> EXERCISE DESCRIPTION:
Show every line of the entries below that contains the word "coordinates".

-- Start of MATERIAL FOR THIS EXERCISE --

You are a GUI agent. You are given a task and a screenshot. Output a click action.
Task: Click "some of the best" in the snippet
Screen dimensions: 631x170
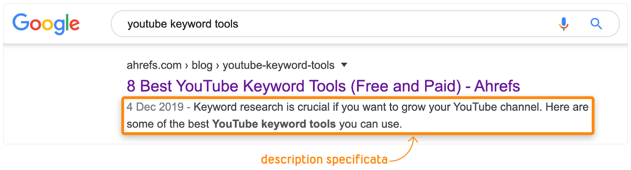[168, 124]
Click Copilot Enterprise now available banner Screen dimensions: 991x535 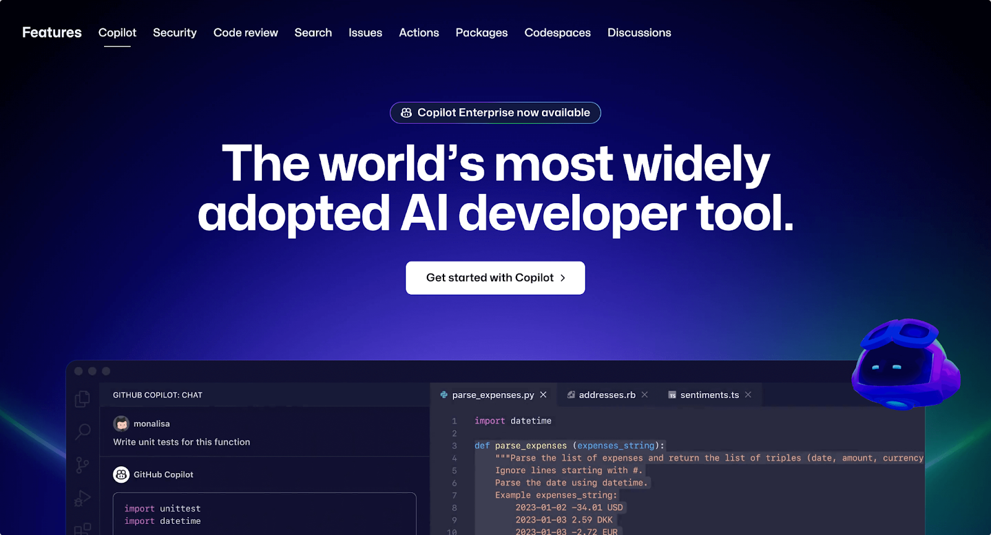496,113
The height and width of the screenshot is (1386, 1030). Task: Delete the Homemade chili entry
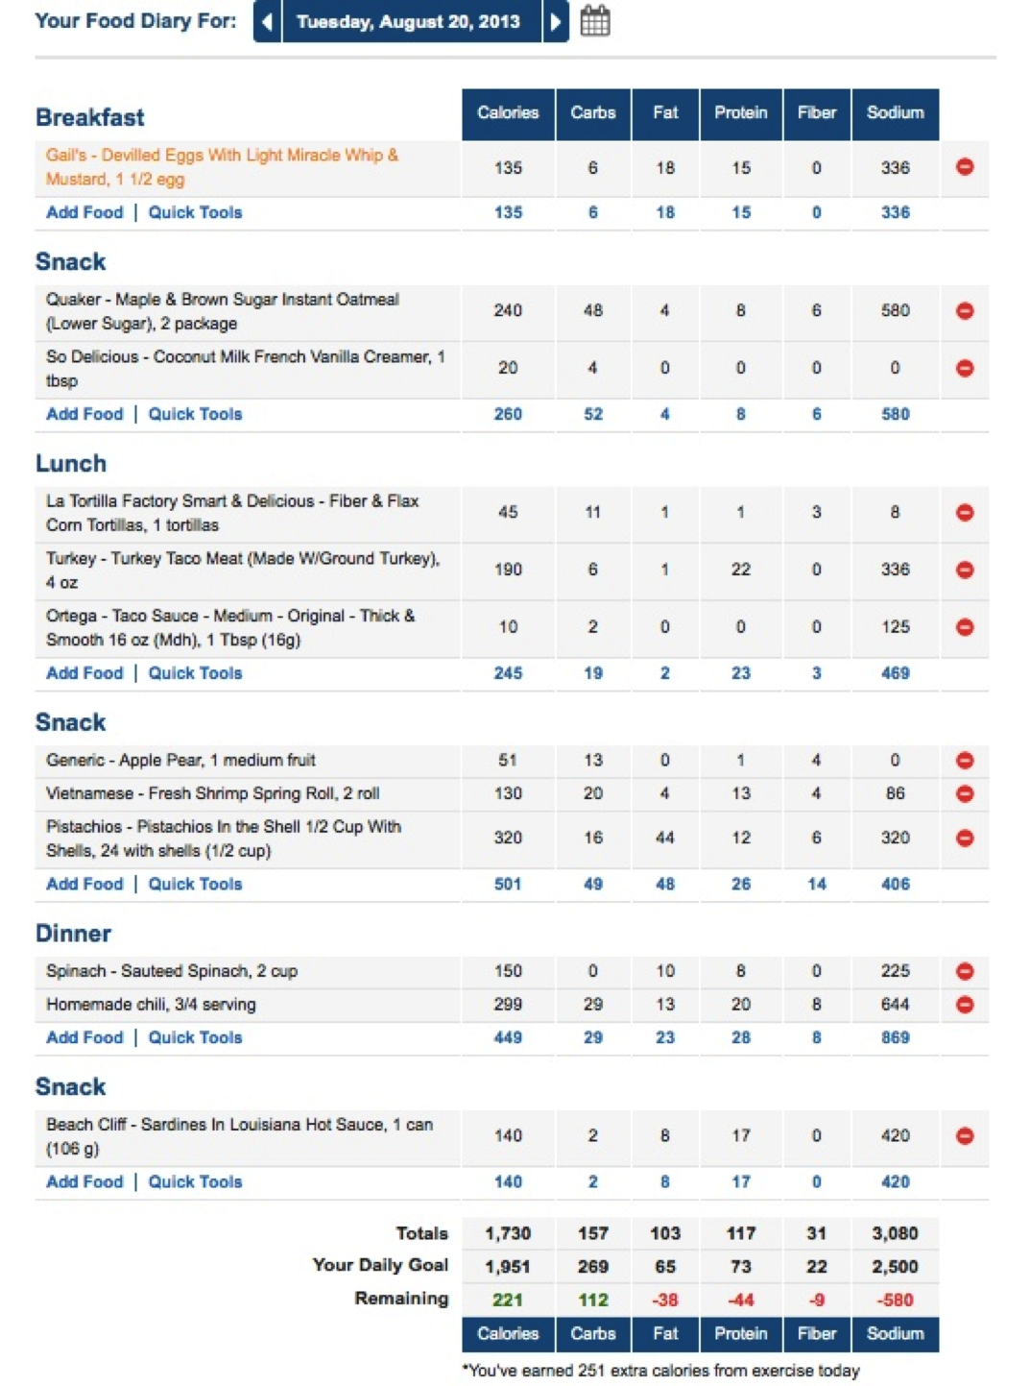coord(965,1005)
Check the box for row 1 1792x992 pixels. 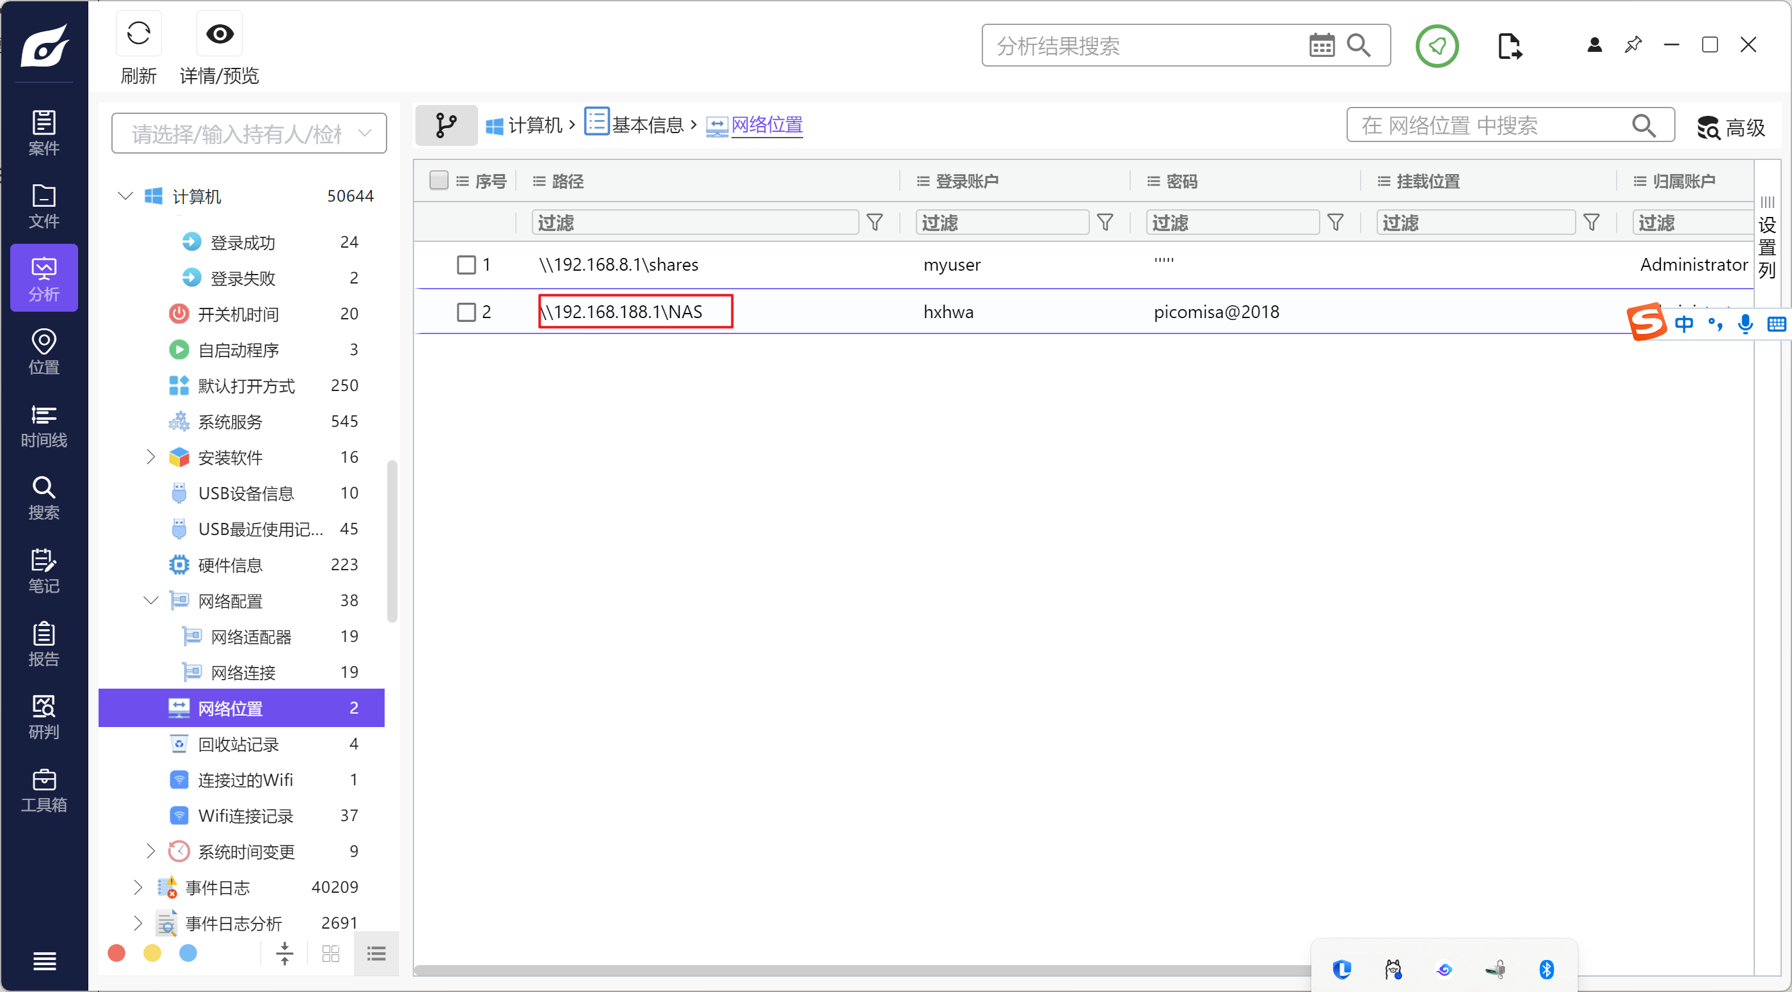tap(466, 265)
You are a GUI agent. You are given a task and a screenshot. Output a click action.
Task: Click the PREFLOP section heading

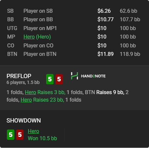click(19, 76)
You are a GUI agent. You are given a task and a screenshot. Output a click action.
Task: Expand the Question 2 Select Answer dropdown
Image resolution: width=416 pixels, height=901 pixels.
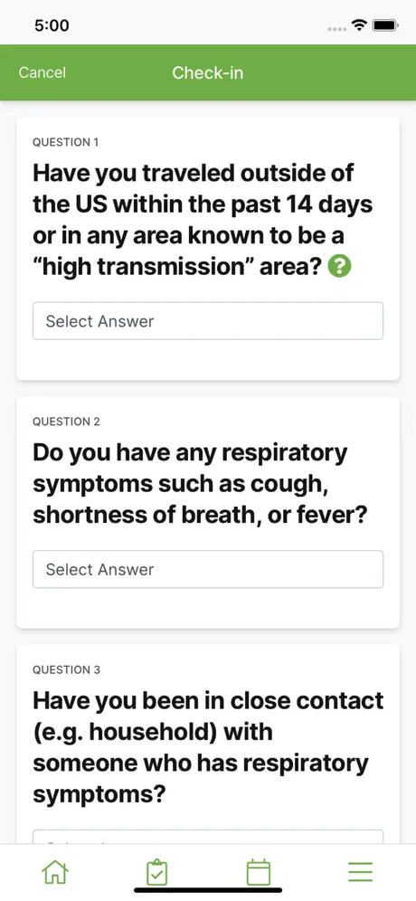208,569
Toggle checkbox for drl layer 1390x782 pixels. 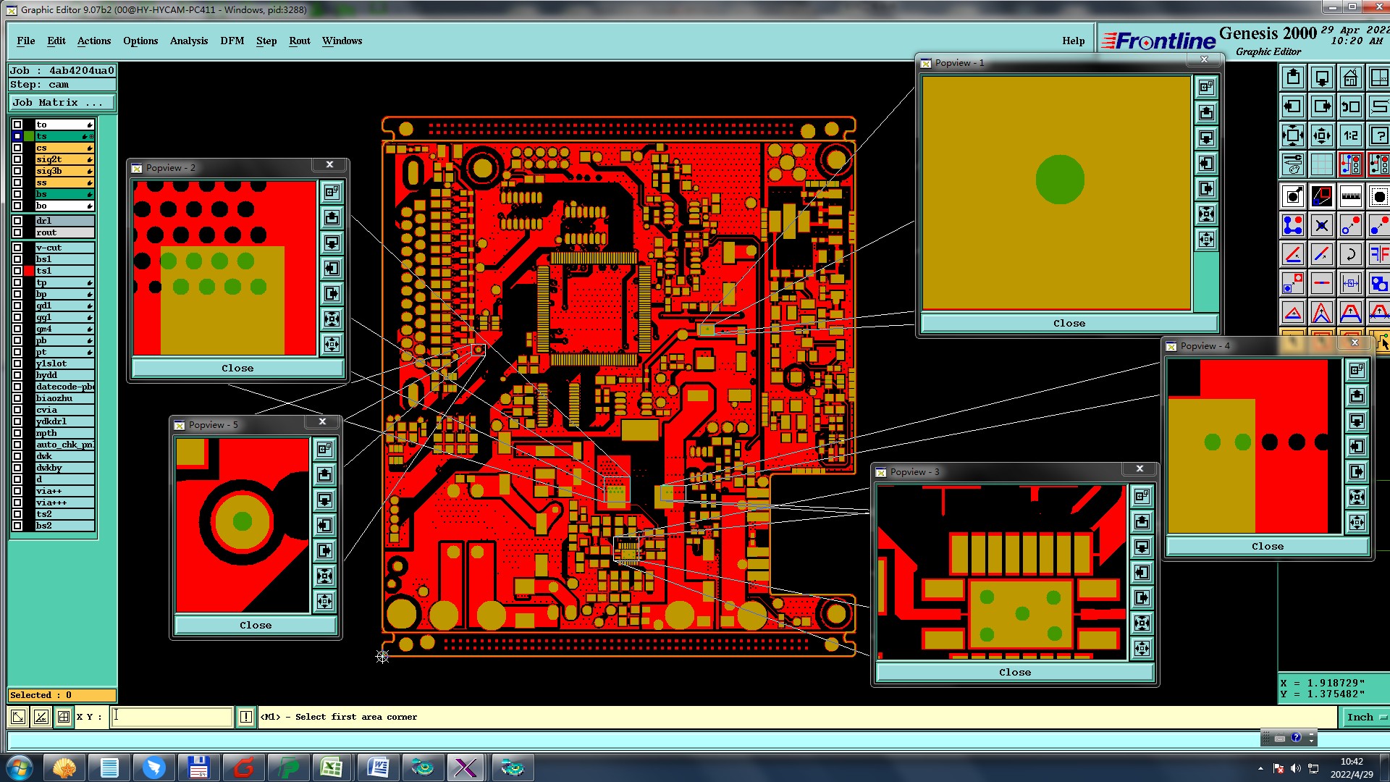pyautogui.click(x=17, y=221)
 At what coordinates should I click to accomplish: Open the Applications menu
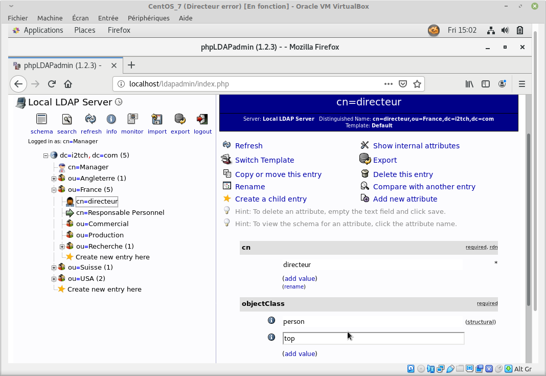tap(43, 30)
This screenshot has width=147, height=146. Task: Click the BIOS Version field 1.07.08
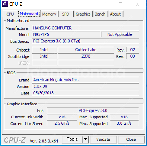point(86,86)

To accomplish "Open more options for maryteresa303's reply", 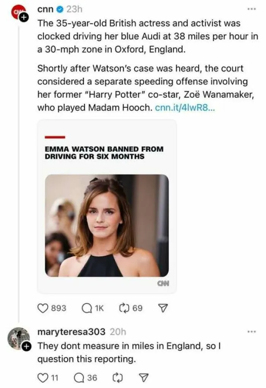I will tap(252, 331).
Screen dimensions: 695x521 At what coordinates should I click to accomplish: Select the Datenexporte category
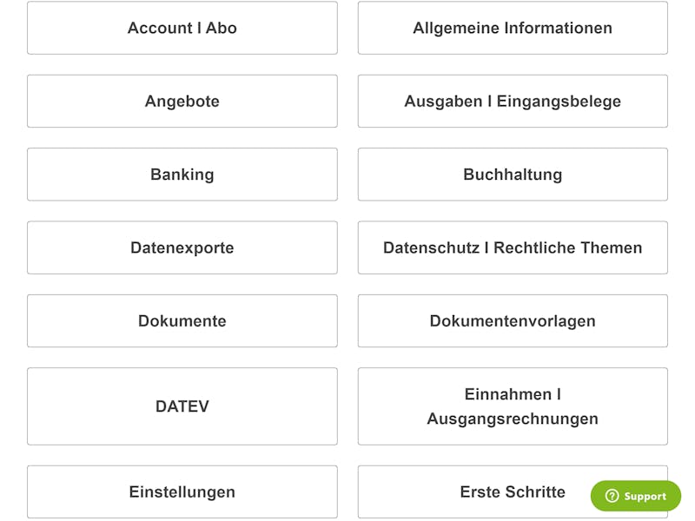(182, 247)
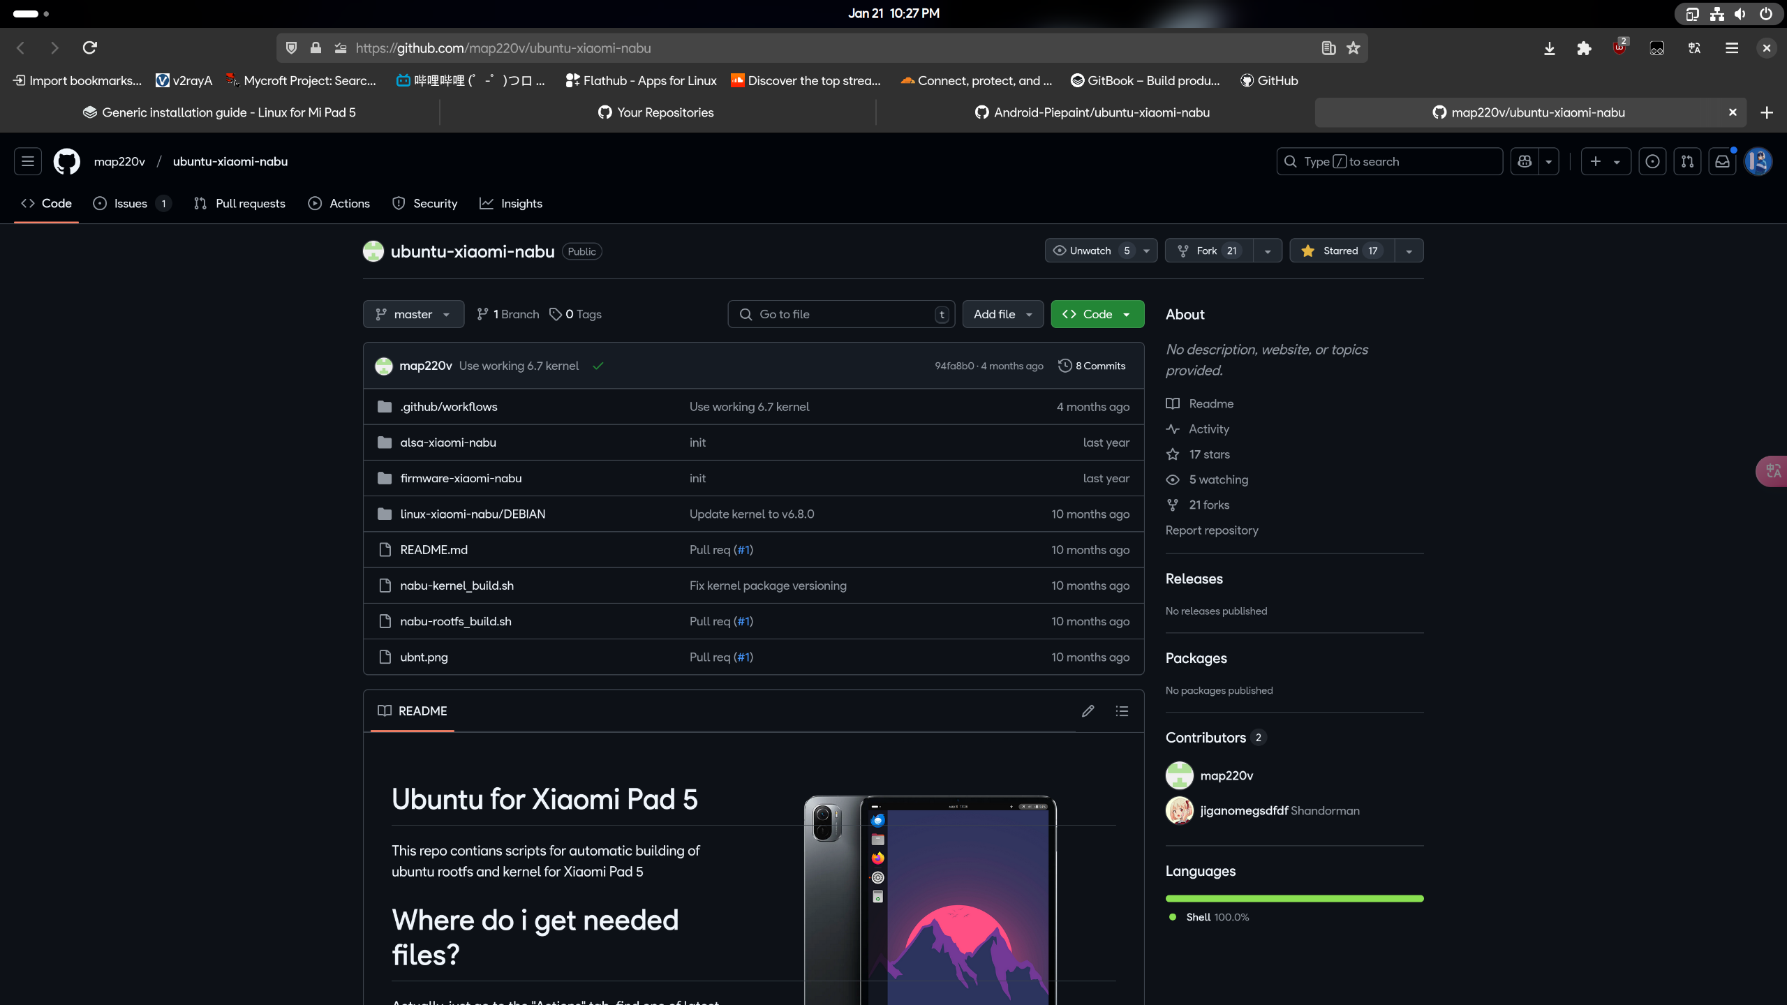The width and height of the screenshot is (1787, 1005).
Task: Edit README with the pencil icon
Action: pos(1088,710)
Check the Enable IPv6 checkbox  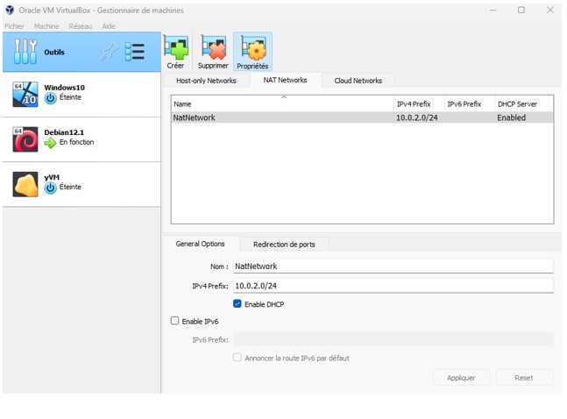point(175,322)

-- End of MATERIAL FOR THIS EXERCISE --

> EXERCISE SOLUTION:
 At what coordinates should I click to accomplish: Open the Applications menu
Screen dimensions: 695x521 At what coordinates should I click to accomplish: Select the Datenexporte category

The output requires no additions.